Photos by Cassie Hunter
On November 17th, The Backseat Lovers took the stage in Los Angeles to perform the entirety of their newest album, Waiting To Spill. Although the album was released not even a month prior to the show, the young band still managed to draw a sold out crowd to the Wiltern Theatre that night. It is clear: within just a few years of being together, the Backseat Lovers have developed an unwavering fan base that’s more than willing to support them in every endeavor.
The show opened with supporting band Toledo, an eccentric pair of best friends from a small town in Massachusetts. The crowd shocked the duo with their support, pulling out their phone flashlights and even cheering enthusiastically for a piece of equipment the two had affectionately named “Doug”. The adoration of The Backseat Lovers fans did not end with the band itself;. even early in the night, the room was filled with excited energy. From the moment The Backseat Lovers stepped on stage, it was clear why.

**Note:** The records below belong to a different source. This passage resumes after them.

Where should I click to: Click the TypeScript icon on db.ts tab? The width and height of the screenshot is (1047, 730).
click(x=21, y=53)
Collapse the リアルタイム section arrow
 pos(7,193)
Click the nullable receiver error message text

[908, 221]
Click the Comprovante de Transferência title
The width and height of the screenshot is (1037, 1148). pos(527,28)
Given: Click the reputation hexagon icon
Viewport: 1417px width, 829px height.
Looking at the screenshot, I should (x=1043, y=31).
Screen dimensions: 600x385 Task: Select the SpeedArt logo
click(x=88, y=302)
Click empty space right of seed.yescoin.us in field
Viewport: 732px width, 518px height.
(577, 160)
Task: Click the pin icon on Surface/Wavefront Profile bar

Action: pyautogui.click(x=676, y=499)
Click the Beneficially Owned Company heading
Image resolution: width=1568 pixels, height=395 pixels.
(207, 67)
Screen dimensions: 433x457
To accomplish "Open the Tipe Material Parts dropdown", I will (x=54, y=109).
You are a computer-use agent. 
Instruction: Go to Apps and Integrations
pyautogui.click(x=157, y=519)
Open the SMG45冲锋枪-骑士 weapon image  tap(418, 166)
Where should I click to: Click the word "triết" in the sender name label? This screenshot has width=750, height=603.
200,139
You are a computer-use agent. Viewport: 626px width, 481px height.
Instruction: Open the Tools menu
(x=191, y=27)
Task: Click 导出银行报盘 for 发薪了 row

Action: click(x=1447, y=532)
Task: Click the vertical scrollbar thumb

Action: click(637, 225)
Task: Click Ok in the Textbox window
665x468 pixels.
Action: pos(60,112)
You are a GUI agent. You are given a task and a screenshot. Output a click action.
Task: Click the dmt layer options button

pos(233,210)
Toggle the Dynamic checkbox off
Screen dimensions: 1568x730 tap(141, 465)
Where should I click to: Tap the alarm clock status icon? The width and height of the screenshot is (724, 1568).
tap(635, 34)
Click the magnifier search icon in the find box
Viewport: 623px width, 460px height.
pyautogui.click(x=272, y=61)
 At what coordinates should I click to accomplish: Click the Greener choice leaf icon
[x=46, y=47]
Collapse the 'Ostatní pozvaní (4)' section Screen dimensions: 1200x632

The show opened with soft acoustic strumming in “Silhouette” (also the album’s first track) that quickly built to a level the band never reached in the studio. Where many tunes from their first album, When We Were Friends, like “Kilby Girl” and “Poolhouse” have become summer indie pop anthems, their new work features many darker rock ballads that highlight their true dynamic range as songwriters and performers. The cheers of the audience immediately came to a halt as lead singer Joshua Harmon, barely above a whisper, captivated the audience with the sinister lyrics of the opening track, “Run while you can/while you are still the silhouette of a man”. As the tempo escalated and the other members joined in, The Backseat Lovers made it clear that this was a performance we would not soon forget.
For the entirety of their two hour set, Harmon—possessed by the music—lost control of himself while somehow maintaining perfect sovereignty over his instrument. Falling around the stage (even knocking over his piano in the heat of the encore) the singer and guitarist held the audience enraptured, surrendering to the emotion of the music as they screamed along in angst to songs like “Snowbank Blues” and “Growing/Dying”. The band maintained the dynamic mood shifts of the album in their live performance, however, in quieter moments, when lead guitarist Jonas Swanson took the mic to contrast Harmon’s guttural cries with his angelic vocals. In the last moments of the closing track, “Viciously Lonely”, despite the sorrowful lyrics, neither the band nor the audience could hide their exhilaration as the crowd instantly went crazy after Joshua uttered the title lyric, “maybe it will turn, like an old roll of film/or a bottle of wine that’s been Waiting to Spill”. Although The Backseat Lovers’ most popular anthems clearly remain their pop hits off their first album (with fans screaming the words to these songs louder than the performers themselves), as the band smiled from ear to ear after this last lyric, basking in the fans’ appreciation for their newest body of art, it is abundantly clear that the four young men have created something worth loving.